On March 31 2016, the total value of all loans in Uganda’s commercial banking industry was Shs21.7 trillion of which Shs528 billion were non-performing loans (or “bad loans”) i.e. 2.64% of the total. Under the effective oversight of Bank of Uganda, especially its director for supervision; Justine Bagyenda (known in the industry as Uganda’s Iron Lady), non-performing loans have averaged 1.7% over the last 10 years. Although there was deterioration, it was a far cry from the 17% non-performing loans in 1996.
However, in just three months, nonperforming loans jumped three-fold to Shs1.8 trillion by June 30, 2016 representing 8.4% of total loans, an unheard of thing in nearly 20 years. What has caused this sudden deterioration?
It certainly cannot be bad borrowers and reckless lenders but something troubling about our economy generally. It is thus justified to fear the situation could worsen with bad loans reaching Shs7.0 trillion (30% of total loans) by December. This fear can be contested but for policy makers it is always safe to plan for the worst even when hoping for the best.
Most commentators have denounced the proposed bailout as a scheme to line the pockets of incompetent businesspersons, reckless banks, and “regime cronies”. But let us look at the facts for some perspective.
How to help distressed companies without removing the risk from lenders and borrowers
Of the Shs528 billion in non-performing loans, Shs126 billion (24%) is a result of government not paying domestic arrears to its suppliers. Diversion of funds to speculative businesses is only Shs2.6 billion (0.49%). See Table 1. Almost 30% of these loans went to building and construction (Shs155 billion), 29% to agriculture (Shs151 billion), 24% to trade and commerce (Shs127 billion) while only 1.4% (Shs7.4 billion) went to personal household stuff. See table 3.
So Uganda is caught in a Catch-22 situation. If it intervenes to help distressed companies or over-leveraged banks, it will create the problem of moral hazard. For example, out of Shs21.7 trillion in loans, only Shs1.8 trillion is non-performing. If the problem is system-wide, how come Shs19.9 trillion of loans are still performing?
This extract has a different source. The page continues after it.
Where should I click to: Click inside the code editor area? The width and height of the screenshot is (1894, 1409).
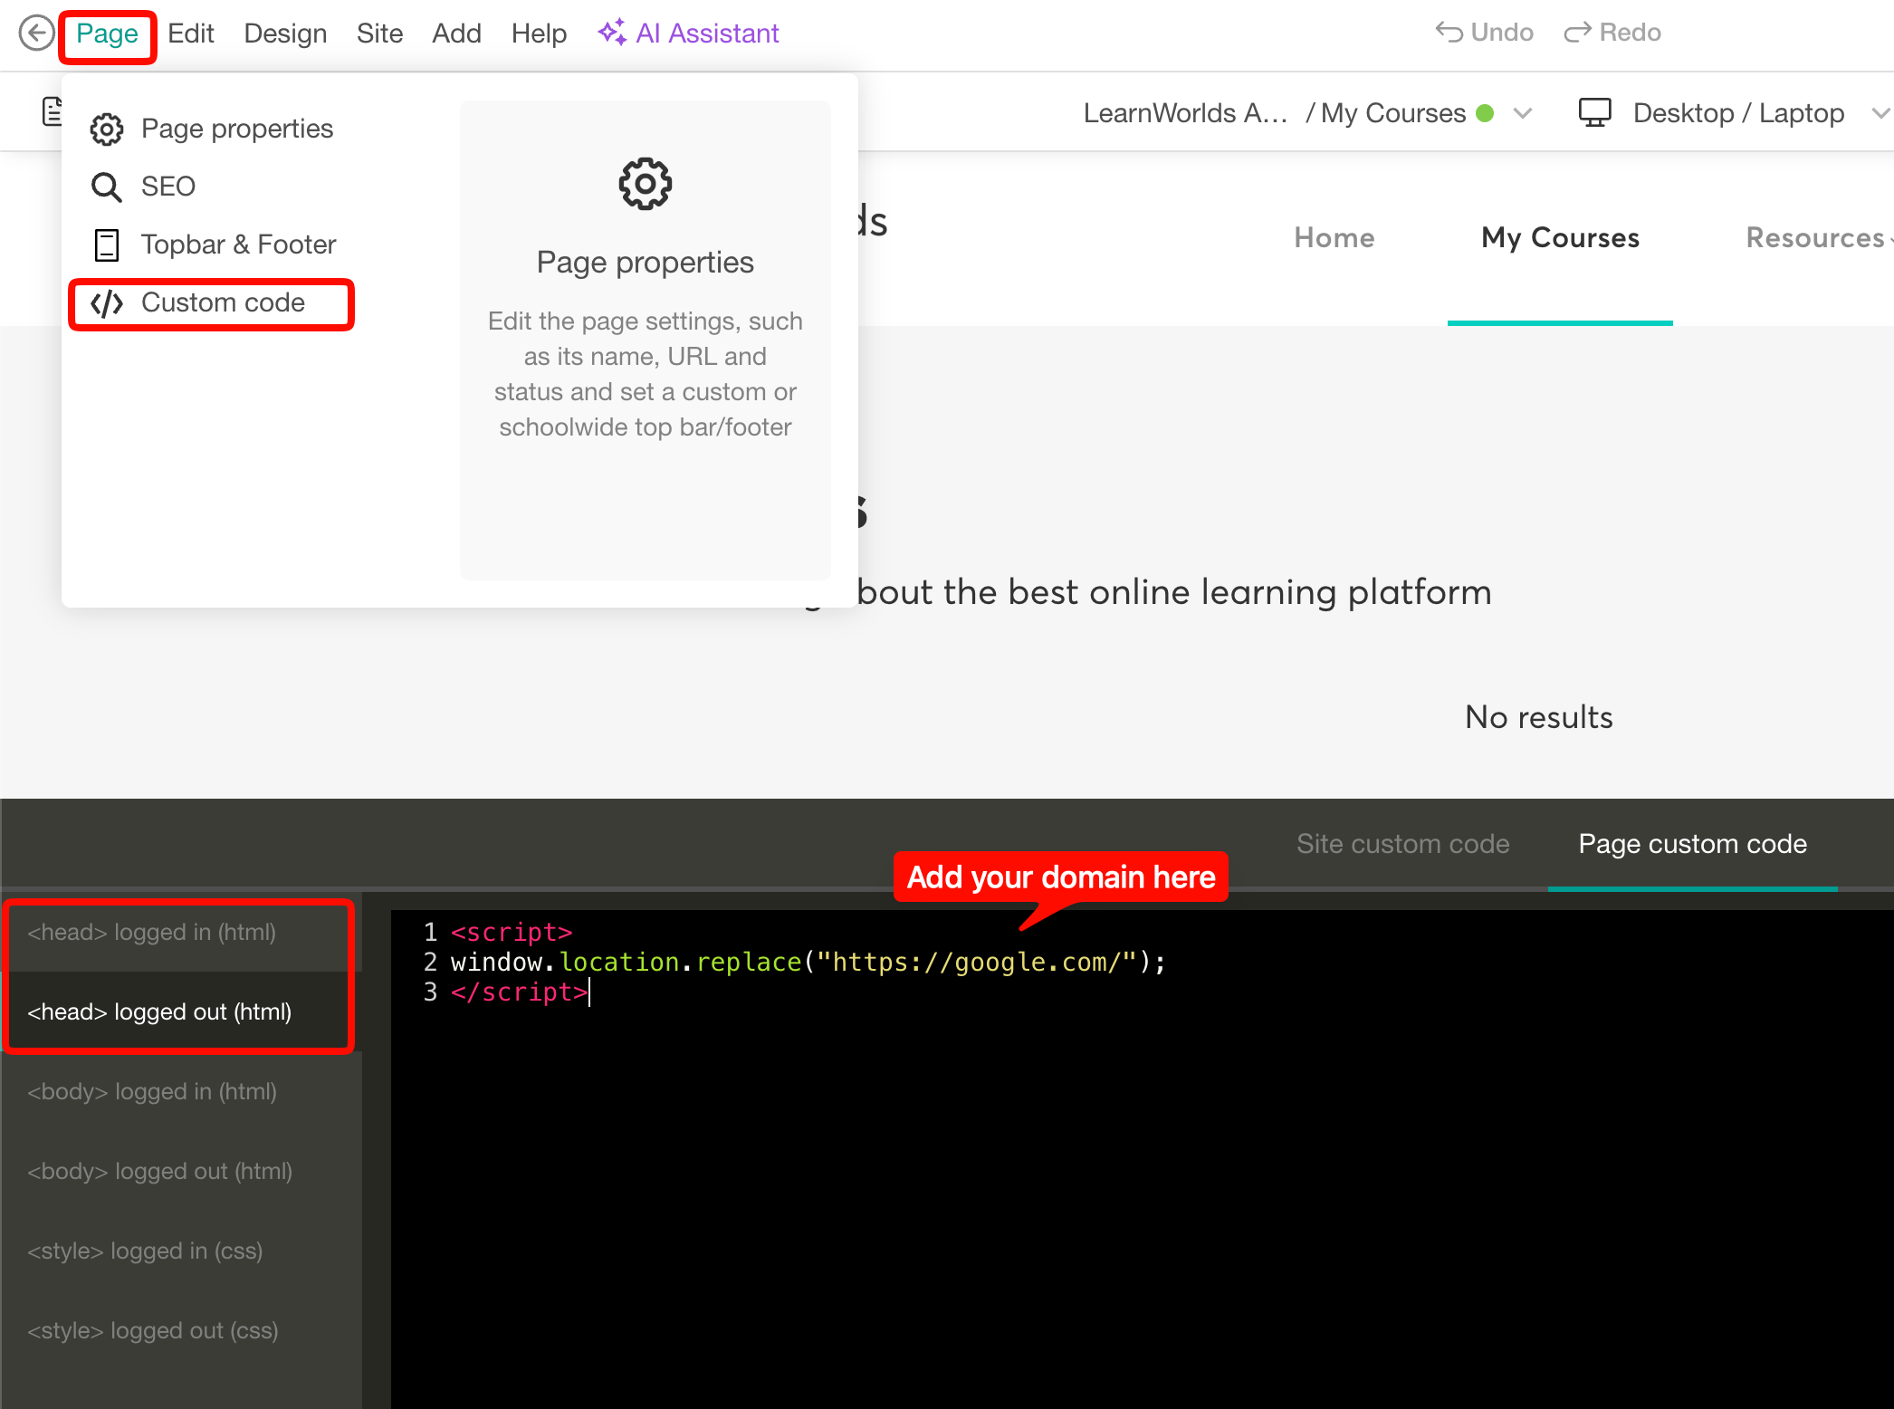coord(1086,1177)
But the threefold growth in bad loans since April means that it is highly likely many good loans could go bad. Yet helping distressed companies means rewarding failure and penalising those servicing their loans. And in helping the 8.4% who are distressed, you could be encouraging many in the 91.6% who are doing well to become lax and default in anticipation of a similar bailout.
Moral hazard is a core belief among free market ideologues and a real risk in such government interventions. Moralists seeking social equity would also reject any bailout. But ideological dogmatism and moral outrage are rarely a basis for sound public policy.
I was re-watching a documentary on the 2008 financial crash in America. Secretary to the Treasury, Hank Paulsen, made the same ideological mistake in regard to Leman Brothers, a US investment bank, and refused to bail it out with only about $50 billion and let it go bankrupt. But this caused shock on the stock market leading to the near collapse of the rest of the banking sector.
Eventually, the US government had to fork out $700billion to bailout banks infected by Leman’s collapse and $800 billion as a stimulus package to recover from the ensuing recession.